Stored records:
-- START --

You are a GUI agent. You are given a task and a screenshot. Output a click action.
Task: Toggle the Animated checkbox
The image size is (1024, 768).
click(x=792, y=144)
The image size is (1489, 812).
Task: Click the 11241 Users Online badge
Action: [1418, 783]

-- END --

AIM: Edit the items above so that "GUI agent" is replaced by "desktop agent", keeping everything else unchanged.

WRITTEN ANSWER:
You are a desktop agent. You are given a task and a screenshot. Output a click action.
Task: Toggle the Animated checkbox
The image size is (1024, 768).
click(x=792, y=144)
The image size is (1489, 812).
Task: Click the 11241 Users Online badge
Action: [1418, 783]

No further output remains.